Segment Start: PROVIDED PASSAGE

Thelma, 2017.
Directed by Joachim Trier.
Starring Eili Harboe, Kaya Wilkins, Henrik Rafaelson, Ellen Dorrit Petersen, and Grethe Eltervag.
SYNOPSIS:
Newly arrived at college, Thelma finds it hard to settle in: her parents are constantly on the phone and she’s not making any friends. After suffering a mysterious seizure in the library, she becomes close to one of the students who helped her and comes out of her shell. Tests fail to establish the reason for her seizures, but she soon becomes aware that they’re a symptom of greater personal power.
After his first venture into English with Louder Than Bombs (2015), Joachim Trier reverts to his home territory and language – Danish – in Thelma, but switches genre dramatically. From a film about memory that delved deeply into its characters, he’s taken a sharp turn towards the supernatural and added a dash of subtle horror.
The opening scene immediately signposts a key moment in the latter stages of the film. A little girl and her father are walking through the winter landscape, firstly over a frozen lake where she watches the fish swimming underneath the ice, and then in the forest. He takes aim at a deer but, unbeknown to the girl, changes his target and points his rifle directly at her. It’s the first of a number of questions the director throws out at the audience: in this instance, it’s one that actually gets an answer, unlike many others which are left frustratingly open-ended. There are simply too many of them, giving the film a sense of being unfinished and only partially thought through.
Thelma’s (an appealing Eili Harboe) mysterious powers don’t really make sense to anybody, let alone the girl herself. But they do mean that, if she really wants to and regardless of the reason, she can eradicate people. It’s a bit like Carrie, but without the prom or all that blood. She’s a prolific dreamer and they’re laden with a certain amount of significance, particularly with symbolic wildlife – there’s an especially sensual snake. In fact, insects, animals and especially birds are usually the prelude to another seizure – that, or something more sinister. In a Hitchcockian way, she’d do well to stay away from birds altogether.
Her relationship with her over-protective, deeply religious parents is one of the most convincing aspects of a film that otherwise drags its feet. Her father, Trond (Henrik Rafaelson) is a doctor, but the way he practises medicine is highly suspect: he treated Thelma with strong drugs when she was a child. He is nothing short of creepy but his wheelchair bound wife Unni (Ellen Dorrit Petersen) is dependent on him and totally under the proverbial thumb. Watching the way they are determined to run Thelma’s life evokes Philip Larkin’s most famous line. And he’s not wrong.

Segment End: PROVIDED PASSAGE

In the Thelma review, what is the profession of Thelma's father, Trond?

Segment Start: SUPPLIED MATERIAL

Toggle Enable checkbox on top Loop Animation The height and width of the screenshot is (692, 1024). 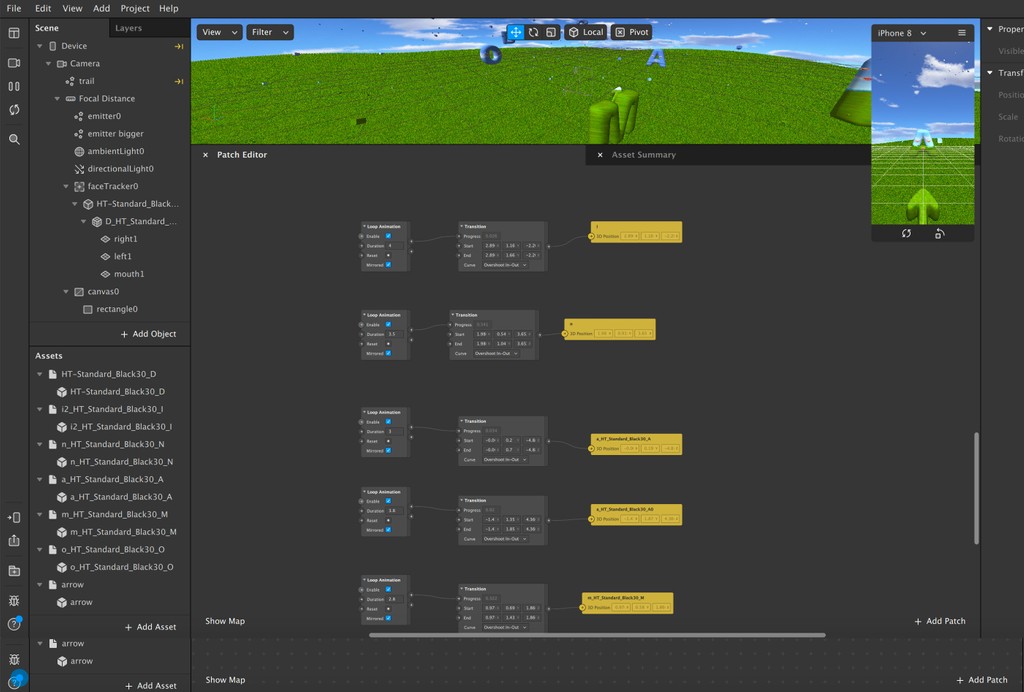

Segment End: SUPPLIED MATERIAL

● EXERCISE OUTPUT
He is a doctor.